Dovendo festeggiare una ricorrenza e volendo andar...

Recensione di del 22/02/2011

Ad Maiora

49 € Prezzo
9 Cucina
8 Ambiente
5 Servizio
Rapporto qualità/prezzo: Buono
Prezzo per persona bevande incluse: 49 €

Recensione

Dovendo festeggiare una ricorrenza e volendo andare in un locale più intimo dei soliti e con una cucina creativa prenoto il giorno stesso al Ad Maiora. L'ambiente si presenta con un unica sala con un soppalco, banco bar, pochi tavoli ben distanziati, pareti gialline con luci in applique che danno un giusta luminosità diffusa. Alle 21 quando arriviamo ci accoglie il maître-cameriere forse socio propietario. E' forse l'unica nota stonata della serata, per la sua impostazione a nostro avviso troppo asettica.

Nella sala, che conterrà dieci/dodici tavoli da due o da quattro più altri tre/quattro nel soppalco, c'è un altro tavolo occupato più altri due che arriveranno nel corso della serata.
Subito ci offrono due calici di prosecco e una crema di ricotta al basilico e pinoli abbrustoliti in un bicchierino.

Arrivano i menu e la carta dei vini. Prendiamo:
Cannolo croccante ripieno di seirass, pecorino di fossa e mele, gelatina di melograna e ristretto al balsamico, un cannolo di pasta fillo riempito di una crema di pecorino e presentato con il ristretto di aceto balsamico e melagrana, molto delicato, ottimo.
Vellutata di patate con polpo brasato e olio al prezzemolo, piatto fondo con una vellutata di patate bianchissima che quasi si confonde con il piatto se non fosse per qualche macchia di olio al prezzemolo con al centro un mucchietto di polpo croccante, delicatissima, ottima.
Orata croccante tortino di topinambur e carciofi fritti, due filetti di orata, con dei filetti di carciofi fritti e un tortino bianco di topinanbur, niente di speciale, buono.
In sostituzione dell’insalata russa con croccante dolce alle mandorle che manca dal menu prendo treccia di branzino e salmone con spinaci spadellati, due sottili filetti intrecciati come una treccia di mozzarella, cotti a vapore e un tortino di spinaci appena scottati croccanti, molto delicato, bella presentazione, ottimo.

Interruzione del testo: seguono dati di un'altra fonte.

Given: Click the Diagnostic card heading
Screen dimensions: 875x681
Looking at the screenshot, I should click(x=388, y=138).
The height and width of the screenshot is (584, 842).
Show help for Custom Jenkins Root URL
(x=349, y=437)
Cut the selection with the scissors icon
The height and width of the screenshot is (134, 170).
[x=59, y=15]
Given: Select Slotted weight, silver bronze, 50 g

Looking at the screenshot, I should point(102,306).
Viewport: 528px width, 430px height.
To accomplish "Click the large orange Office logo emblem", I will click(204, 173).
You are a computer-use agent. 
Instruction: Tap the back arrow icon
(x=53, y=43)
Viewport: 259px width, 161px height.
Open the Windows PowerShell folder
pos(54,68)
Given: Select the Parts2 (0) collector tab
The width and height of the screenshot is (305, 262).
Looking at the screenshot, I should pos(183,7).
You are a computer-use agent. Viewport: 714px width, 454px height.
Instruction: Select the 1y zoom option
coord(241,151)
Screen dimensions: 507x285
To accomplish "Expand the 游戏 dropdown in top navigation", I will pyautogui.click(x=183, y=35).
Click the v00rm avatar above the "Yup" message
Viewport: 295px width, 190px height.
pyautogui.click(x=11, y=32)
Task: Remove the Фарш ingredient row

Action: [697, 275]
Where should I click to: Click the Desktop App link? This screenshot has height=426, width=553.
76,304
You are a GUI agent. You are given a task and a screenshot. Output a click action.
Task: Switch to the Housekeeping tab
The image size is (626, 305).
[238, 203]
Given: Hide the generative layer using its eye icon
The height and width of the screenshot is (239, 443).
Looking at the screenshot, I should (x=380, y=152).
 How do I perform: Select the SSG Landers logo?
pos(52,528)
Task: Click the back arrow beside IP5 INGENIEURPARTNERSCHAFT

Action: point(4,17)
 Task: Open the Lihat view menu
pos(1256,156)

Beviamo, un acqua naturale e un Furore Bianco, Marisa Cuomo, 2009.
Finiamo prendendo una torta caprese con crema dolce di mais, due piccoli tortini sovrapposti, non all'altezza, dura e secca, sembrava non freschissima.
Chiudiamo con un caffè e un whisky, di cui non ricordo il produttore.
Alla fine della serata esce lo Chef che si trattiene con tutti i tavoli, sorridente e cordiale, a cui faccio i complementi per i due antipasti e la treccia di filetti, e muovo un appunto sul dolce, ricevendo che verrà presa in considerazione come buona nota.

In sintesi, un locale dove passare una serata in tranquillità, con piatti creativi, ad un prezzo medio alto ma rapportato alla qualità e all'innovazione della materia prima.
La ricevuta: vino 23 euro, acqua 3 euro, due antipasti 18 euro, due secondi 38 euro, dolce 8 euro, caffè e liquore 8 euro. Totale 98 Euro.